### TASK INSTRUCTIONS:
Your reply should hold only the lines from the records below where "Viewport" occurs.

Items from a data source
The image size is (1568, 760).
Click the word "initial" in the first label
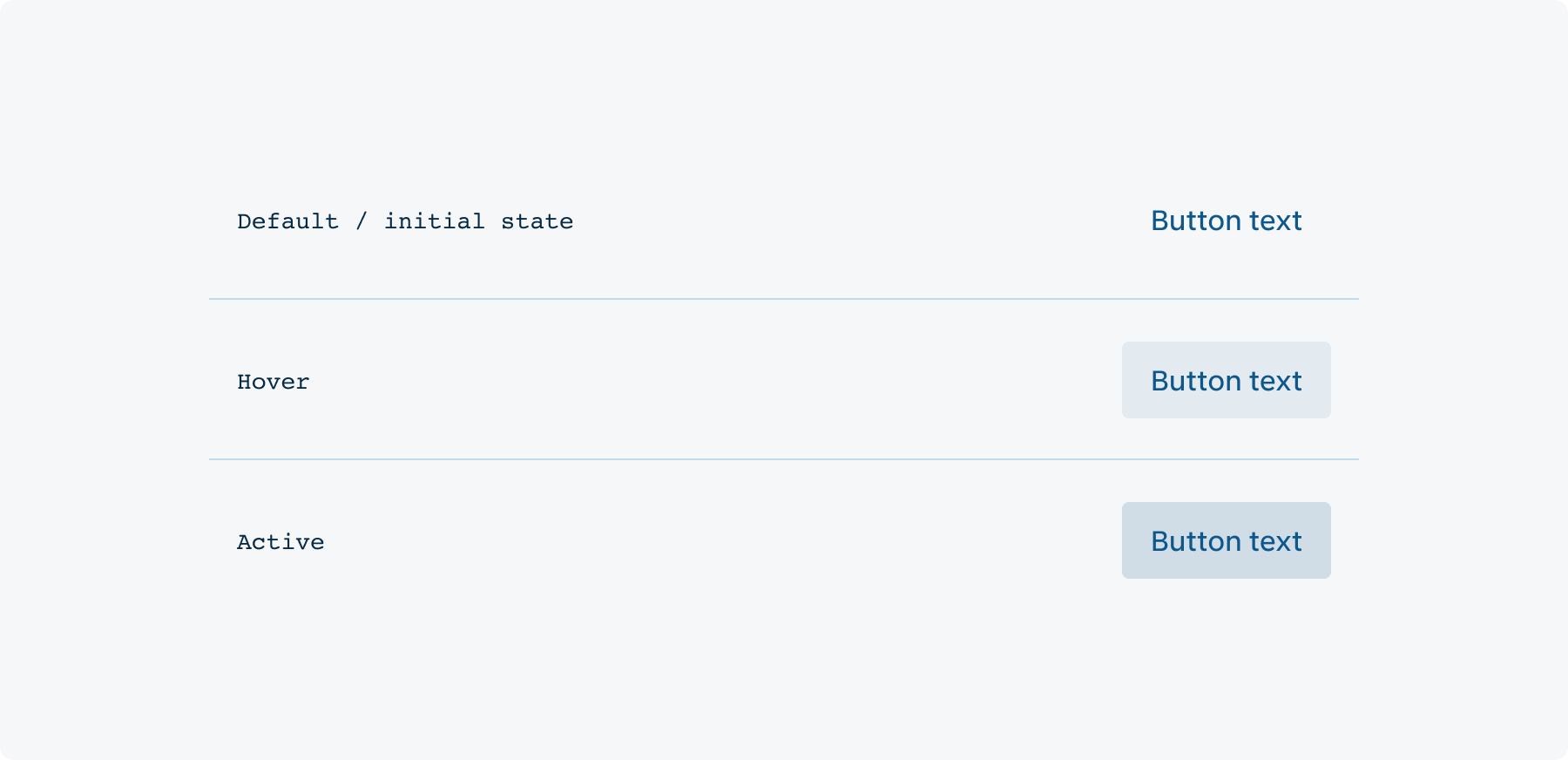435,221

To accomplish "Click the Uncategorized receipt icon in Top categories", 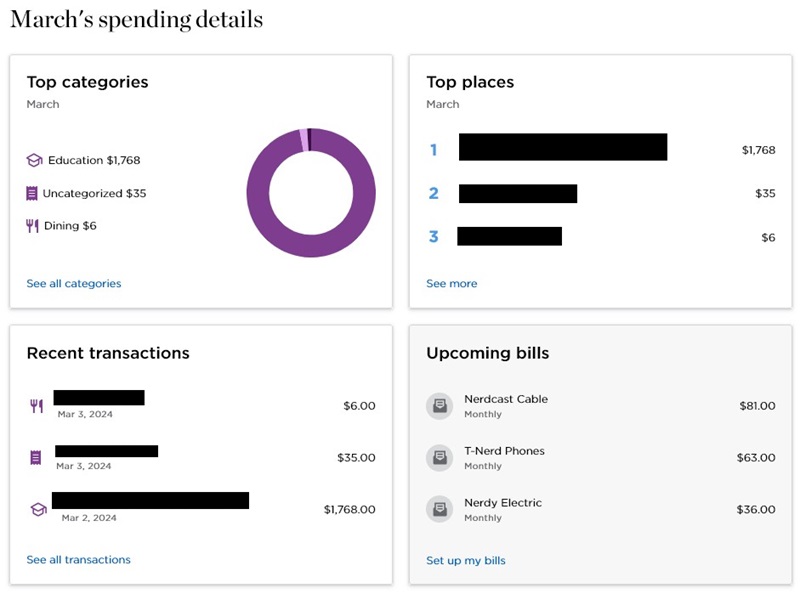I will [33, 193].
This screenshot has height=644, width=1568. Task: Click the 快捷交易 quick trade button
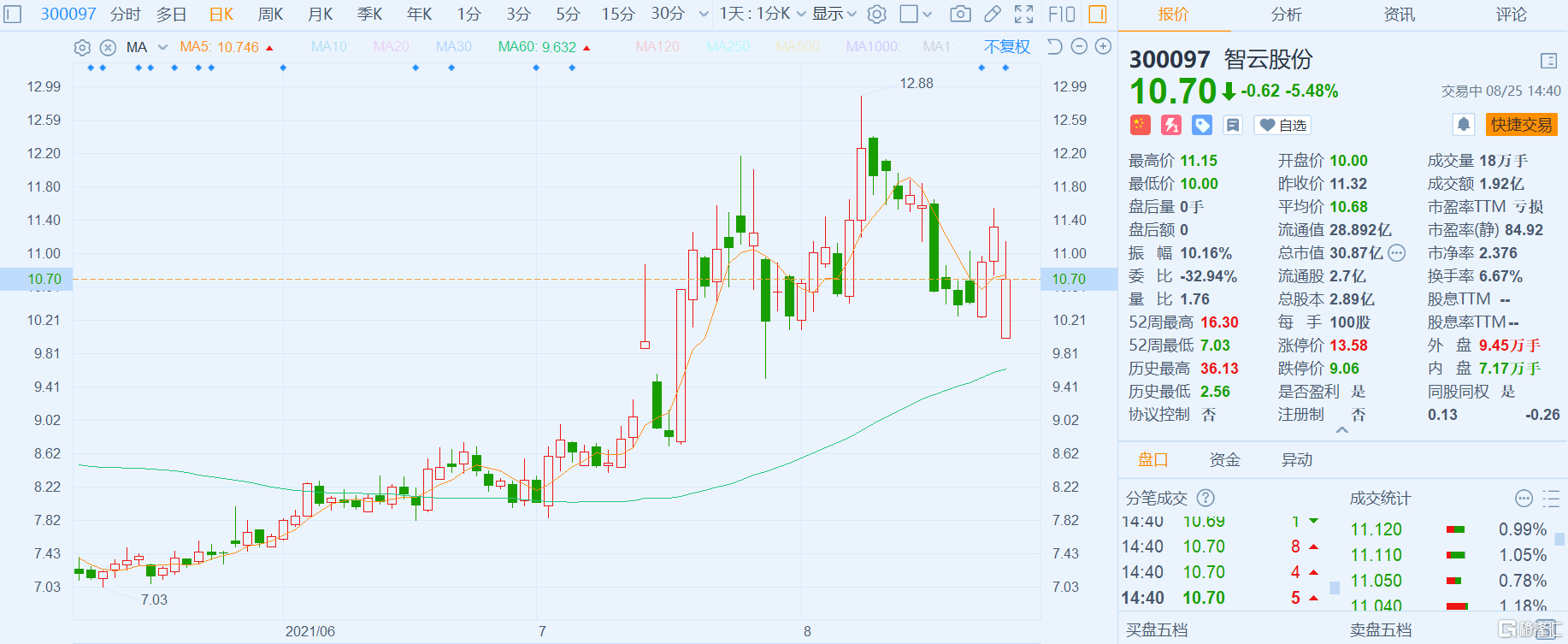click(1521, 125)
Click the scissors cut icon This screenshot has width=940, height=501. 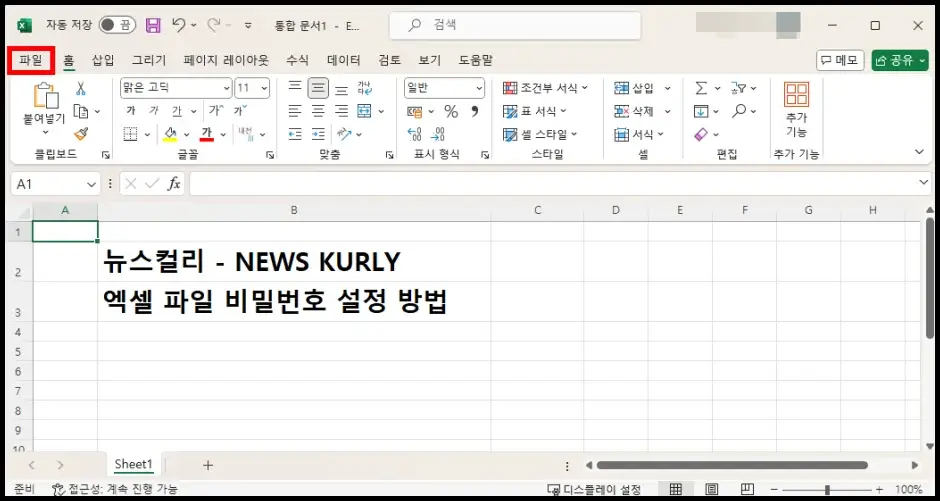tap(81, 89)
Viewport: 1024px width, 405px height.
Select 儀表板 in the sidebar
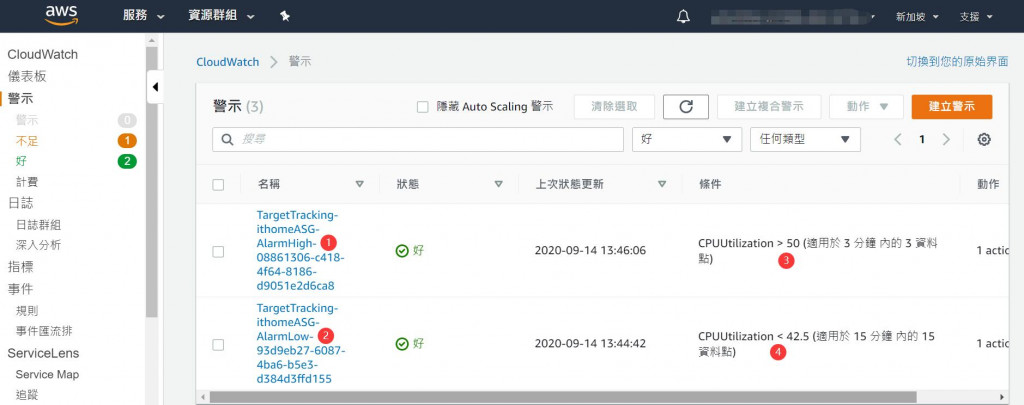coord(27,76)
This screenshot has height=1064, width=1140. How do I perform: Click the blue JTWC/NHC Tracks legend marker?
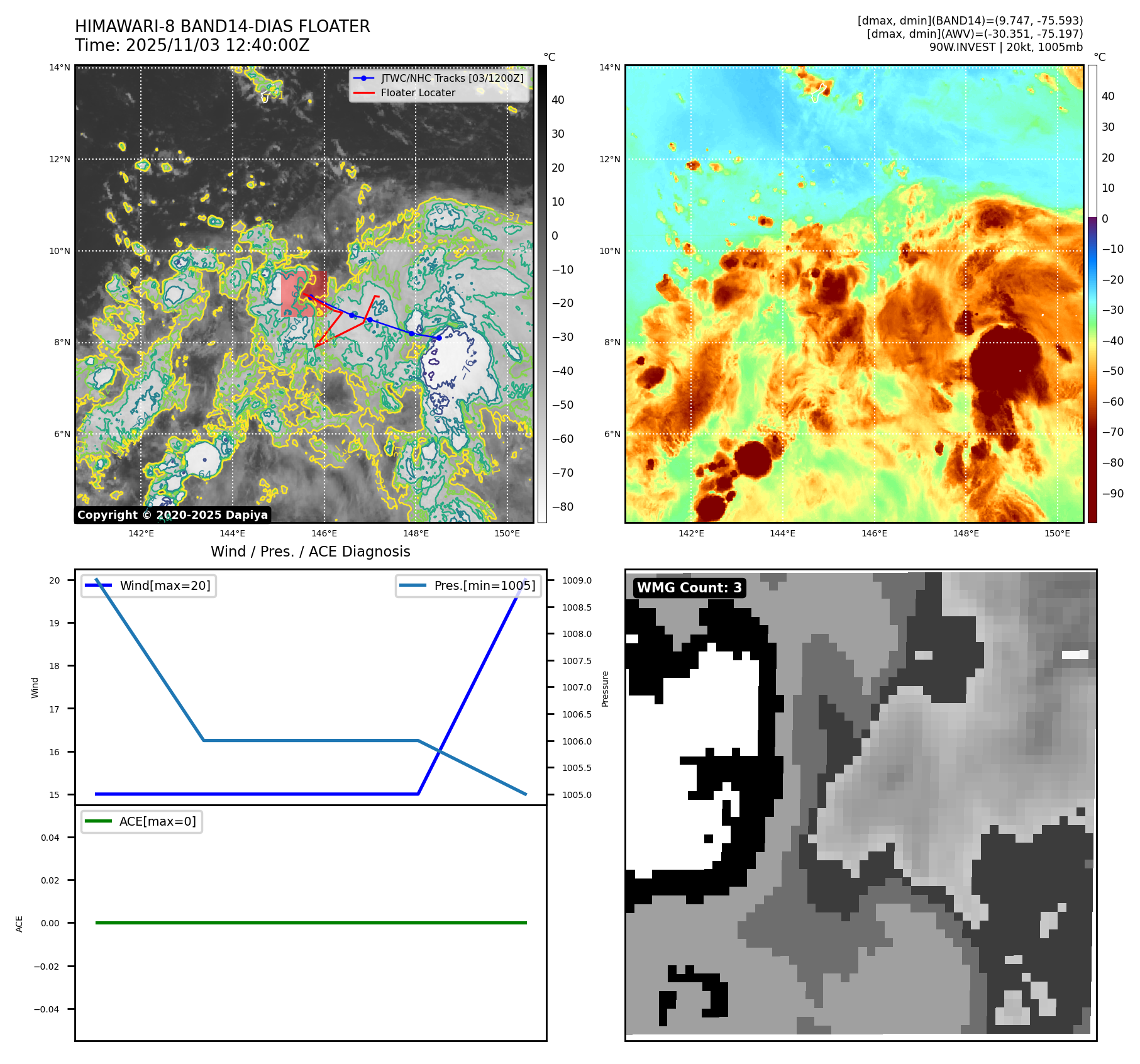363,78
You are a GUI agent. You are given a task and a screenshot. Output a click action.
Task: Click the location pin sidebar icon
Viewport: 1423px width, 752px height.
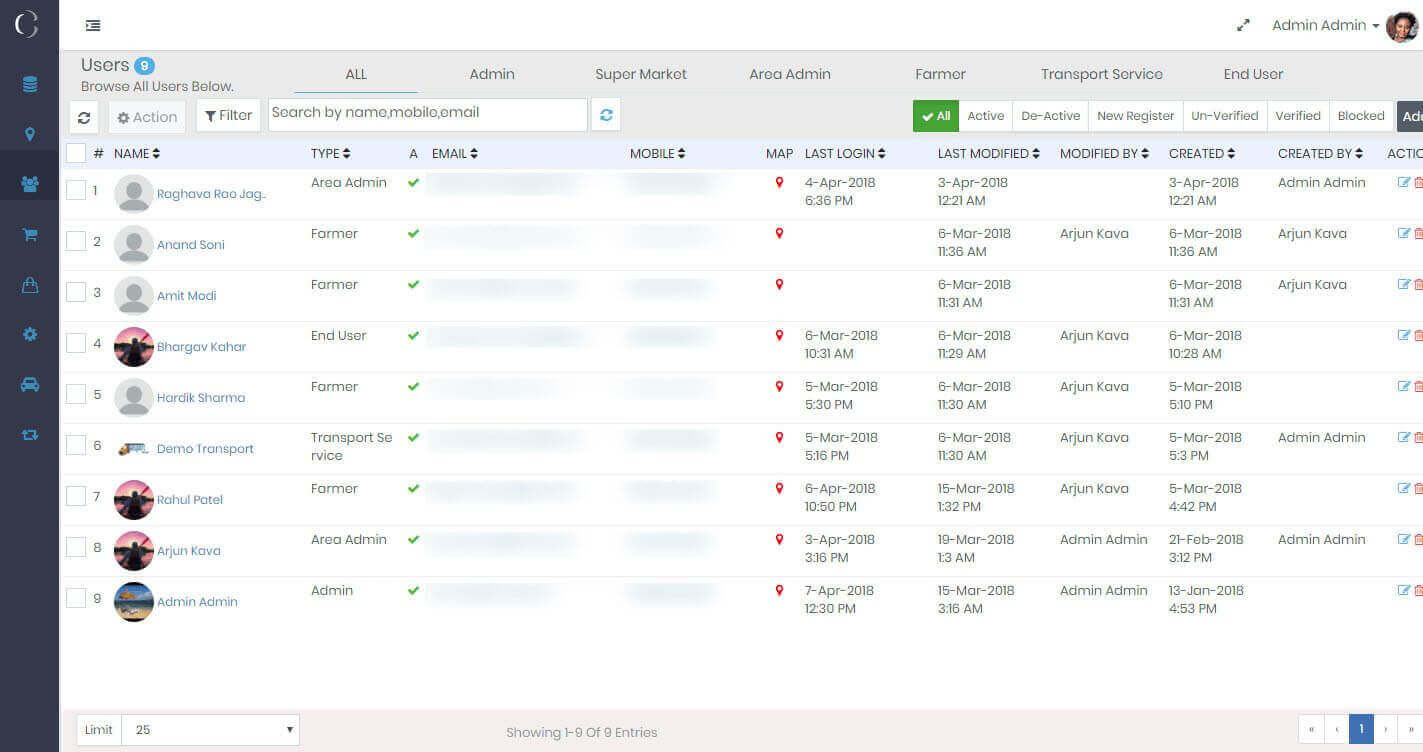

### COMPLETED EXERCISE:
Viewport: 1024px width, 405px height.
Viewport: 1423px width, 752px height.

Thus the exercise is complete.